(Saved entries)
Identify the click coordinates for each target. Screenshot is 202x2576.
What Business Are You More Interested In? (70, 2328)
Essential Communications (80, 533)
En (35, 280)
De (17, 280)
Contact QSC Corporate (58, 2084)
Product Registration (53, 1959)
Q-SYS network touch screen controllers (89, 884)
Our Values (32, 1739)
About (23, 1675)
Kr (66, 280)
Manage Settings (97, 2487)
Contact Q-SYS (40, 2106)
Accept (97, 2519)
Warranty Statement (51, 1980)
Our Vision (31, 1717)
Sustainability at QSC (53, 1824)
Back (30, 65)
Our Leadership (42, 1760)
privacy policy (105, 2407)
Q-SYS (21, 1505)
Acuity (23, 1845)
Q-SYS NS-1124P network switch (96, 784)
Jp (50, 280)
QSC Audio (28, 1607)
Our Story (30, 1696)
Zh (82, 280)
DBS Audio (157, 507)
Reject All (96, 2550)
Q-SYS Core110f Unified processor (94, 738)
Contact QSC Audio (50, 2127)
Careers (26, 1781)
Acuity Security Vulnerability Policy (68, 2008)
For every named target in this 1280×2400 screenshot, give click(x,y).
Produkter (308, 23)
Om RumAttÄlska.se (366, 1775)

#### [TASK DESCRIPTION]
Exactly the lines from the one containing "Contact QSC Audio (50, 2127)" through the end of the records should be reproduced, and no others.

#### [ANSWER TO THE EXERCISE]
Contact QSC Audio (50, 2127)
Careers (26, 1781)
Acuity Security Vulnerability Policy (68, 2008)
For every named target in this 1280×2400 screenshot, give click(x,y).
Produkter (308, 23)
Om RumAttÄlska.se (366, 1775)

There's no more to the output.